# [WHAT TO DO]
In the listing that follows, how many lines include the string "word"? Reply with only the number.

# [MATERIAL FOR THIS EXERCISE]
_____

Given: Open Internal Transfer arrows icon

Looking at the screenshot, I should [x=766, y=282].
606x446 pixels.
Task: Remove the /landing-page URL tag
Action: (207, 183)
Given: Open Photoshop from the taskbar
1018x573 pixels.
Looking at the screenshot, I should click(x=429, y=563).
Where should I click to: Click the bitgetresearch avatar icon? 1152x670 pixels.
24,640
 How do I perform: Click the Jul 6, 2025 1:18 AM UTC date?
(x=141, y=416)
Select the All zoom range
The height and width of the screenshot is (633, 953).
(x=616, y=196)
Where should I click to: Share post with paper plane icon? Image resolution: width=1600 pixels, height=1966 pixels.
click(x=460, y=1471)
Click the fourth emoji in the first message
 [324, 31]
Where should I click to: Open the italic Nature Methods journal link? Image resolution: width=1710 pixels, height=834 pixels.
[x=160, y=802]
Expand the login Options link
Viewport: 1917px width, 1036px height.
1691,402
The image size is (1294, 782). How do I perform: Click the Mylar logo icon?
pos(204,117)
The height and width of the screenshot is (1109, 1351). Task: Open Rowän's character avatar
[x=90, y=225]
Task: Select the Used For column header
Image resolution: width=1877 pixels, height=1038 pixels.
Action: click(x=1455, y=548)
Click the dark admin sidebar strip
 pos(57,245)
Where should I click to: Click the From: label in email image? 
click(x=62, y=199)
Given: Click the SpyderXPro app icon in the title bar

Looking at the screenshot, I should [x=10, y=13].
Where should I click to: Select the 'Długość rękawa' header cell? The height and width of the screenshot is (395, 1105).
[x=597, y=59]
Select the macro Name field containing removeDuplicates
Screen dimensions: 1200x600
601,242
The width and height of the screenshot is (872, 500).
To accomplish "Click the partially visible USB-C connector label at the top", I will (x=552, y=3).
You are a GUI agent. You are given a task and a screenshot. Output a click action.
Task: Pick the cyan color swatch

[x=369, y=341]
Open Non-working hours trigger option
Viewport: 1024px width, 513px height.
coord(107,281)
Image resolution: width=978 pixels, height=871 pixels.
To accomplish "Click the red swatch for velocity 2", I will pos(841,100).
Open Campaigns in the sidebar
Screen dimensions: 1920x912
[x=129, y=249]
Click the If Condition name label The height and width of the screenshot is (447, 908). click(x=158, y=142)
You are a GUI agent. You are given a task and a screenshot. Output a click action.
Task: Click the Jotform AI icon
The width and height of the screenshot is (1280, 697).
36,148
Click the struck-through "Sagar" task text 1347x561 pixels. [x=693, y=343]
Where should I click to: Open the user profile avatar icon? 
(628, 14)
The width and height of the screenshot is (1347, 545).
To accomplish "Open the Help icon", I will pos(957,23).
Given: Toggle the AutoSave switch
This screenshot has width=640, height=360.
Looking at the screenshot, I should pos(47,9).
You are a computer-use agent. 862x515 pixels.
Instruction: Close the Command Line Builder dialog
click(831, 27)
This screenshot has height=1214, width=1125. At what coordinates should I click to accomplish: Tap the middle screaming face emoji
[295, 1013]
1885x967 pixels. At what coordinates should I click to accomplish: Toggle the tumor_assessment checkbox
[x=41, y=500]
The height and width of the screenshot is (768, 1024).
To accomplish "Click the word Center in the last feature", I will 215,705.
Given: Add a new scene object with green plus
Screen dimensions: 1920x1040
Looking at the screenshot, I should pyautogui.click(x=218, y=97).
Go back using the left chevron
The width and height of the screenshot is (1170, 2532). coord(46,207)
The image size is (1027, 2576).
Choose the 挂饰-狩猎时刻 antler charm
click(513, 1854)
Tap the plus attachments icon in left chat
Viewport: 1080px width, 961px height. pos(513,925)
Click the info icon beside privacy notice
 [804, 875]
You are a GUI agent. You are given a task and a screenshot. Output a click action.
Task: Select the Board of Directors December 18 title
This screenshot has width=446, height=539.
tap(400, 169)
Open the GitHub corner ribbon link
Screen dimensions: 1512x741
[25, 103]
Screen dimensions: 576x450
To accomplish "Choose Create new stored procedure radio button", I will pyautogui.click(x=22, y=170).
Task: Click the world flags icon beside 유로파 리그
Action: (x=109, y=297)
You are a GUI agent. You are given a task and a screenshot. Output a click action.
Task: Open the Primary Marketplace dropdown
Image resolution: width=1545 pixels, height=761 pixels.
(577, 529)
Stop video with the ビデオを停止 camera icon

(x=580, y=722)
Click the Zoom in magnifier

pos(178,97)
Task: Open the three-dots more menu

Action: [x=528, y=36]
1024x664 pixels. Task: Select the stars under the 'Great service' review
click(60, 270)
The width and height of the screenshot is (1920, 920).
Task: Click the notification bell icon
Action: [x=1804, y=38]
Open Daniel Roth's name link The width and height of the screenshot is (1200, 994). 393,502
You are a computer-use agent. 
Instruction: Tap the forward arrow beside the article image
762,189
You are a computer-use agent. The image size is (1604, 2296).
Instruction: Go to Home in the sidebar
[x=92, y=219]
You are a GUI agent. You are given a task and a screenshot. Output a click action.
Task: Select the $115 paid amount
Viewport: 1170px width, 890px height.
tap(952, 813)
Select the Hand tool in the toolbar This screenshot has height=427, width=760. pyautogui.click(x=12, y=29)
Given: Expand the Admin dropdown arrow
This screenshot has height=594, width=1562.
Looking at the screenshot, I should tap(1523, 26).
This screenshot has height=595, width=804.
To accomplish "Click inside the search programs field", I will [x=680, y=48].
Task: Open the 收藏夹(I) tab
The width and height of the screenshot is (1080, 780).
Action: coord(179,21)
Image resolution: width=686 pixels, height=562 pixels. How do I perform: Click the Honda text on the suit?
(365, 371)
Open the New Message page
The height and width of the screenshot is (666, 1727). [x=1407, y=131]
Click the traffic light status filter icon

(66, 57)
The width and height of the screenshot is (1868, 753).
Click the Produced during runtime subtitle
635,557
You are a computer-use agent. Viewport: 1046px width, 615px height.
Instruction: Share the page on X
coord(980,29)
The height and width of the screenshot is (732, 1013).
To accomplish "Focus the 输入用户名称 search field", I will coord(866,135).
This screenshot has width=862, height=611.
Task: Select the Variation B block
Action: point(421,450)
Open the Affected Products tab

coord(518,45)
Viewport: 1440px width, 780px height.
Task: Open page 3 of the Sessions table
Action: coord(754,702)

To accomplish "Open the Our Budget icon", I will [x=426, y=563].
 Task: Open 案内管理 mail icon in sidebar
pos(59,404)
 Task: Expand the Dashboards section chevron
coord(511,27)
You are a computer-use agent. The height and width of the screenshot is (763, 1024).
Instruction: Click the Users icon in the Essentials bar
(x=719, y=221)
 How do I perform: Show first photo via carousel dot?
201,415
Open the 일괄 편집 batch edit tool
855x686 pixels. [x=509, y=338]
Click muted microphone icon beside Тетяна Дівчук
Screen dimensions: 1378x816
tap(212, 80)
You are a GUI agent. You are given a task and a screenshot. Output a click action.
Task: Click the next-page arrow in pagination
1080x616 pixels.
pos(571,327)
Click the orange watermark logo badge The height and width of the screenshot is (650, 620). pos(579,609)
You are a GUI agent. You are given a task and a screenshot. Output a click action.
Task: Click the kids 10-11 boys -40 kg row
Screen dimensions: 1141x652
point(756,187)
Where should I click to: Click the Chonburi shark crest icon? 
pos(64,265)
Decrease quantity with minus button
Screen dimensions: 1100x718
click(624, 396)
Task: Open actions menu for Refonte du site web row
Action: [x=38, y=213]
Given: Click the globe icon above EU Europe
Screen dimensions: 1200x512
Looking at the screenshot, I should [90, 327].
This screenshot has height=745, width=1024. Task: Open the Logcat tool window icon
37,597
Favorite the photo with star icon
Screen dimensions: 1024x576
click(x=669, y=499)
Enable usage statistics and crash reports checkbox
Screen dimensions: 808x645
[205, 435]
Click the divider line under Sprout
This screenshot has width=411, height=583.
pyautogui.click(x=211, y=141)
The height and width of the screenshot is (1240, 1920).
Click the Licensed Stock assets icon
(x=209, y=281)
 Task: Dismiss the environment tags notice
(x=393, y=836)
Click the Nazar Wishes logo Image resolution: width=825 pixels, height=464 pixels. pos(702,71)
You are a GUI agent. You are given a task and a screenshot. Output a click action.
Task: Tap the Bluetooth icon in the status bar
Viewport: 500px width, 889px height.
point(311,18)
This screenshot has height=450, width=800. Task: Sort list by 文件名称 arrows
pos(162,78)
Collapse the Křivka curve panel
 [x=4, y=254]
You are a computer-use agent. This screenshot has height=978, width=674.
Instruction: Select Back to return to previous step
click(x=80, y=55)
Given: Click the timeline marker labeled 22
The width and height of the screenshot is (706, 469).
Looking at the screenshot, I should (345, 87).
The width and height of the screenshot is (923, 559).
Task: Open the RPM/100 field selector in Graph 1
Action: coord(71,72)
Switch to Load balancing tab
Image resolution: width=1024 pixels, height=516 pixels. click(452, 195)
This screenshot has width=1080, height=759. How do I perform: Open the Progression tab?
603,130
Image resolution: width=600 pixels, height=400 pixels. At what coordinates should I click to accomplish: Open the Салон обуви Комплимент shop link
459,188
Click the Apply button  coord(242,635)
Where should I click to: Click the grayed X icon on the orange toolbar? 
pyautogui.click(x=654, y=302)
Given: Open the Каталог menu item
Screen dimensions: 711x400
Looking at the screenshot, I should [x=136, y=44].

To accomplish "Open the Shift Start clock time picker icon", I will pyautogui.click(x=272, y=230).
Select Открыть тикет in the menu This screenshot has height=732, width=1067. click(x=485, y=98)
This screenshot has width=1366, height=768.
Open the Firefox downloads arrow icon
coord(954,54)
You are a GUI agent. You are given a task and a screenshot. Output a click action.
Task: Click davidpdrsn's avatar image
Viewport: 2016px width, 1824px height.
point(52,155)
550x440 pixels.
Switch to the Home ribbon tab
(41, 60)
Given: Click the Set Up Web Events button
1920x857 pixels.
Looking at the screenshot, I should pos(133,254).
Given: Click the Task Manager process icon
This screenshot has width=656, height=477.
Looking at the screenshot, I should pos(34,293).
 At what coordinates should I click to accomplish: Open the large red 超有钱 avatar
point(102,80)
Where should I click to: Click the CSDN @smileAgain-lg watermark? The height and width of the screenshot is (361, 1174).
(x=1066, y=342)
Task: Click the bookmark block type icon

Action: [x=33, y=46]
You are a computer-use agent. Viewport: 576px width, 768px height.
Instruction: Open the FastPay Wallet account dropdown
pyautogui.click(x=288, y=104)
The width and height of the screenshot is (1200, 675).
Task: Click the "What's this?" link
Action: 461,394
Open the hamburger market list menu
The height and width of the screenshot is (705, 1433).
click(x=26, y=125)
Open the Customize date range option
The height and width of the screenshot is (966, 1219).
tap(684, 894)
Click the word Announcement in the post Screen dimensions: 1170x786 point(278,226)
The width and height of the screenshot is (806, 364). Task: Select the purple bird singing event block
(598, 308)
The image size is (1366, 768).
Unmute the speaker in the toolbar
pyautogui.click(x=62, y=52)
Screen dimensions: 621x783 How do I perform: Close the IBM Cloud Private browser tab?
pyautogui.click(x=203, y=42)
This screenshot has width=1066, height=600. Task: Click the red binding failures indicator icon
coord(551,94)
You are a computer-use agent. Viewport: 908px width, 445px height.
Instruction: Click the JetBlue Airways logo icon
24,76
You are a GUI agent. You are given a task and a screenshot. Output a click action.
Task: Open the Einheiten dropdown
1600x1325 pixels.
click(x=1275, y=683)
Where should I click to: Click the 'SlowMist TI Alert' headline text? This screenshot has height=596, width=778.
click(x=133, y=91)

_____

# [REPLY TO THE TASK]
2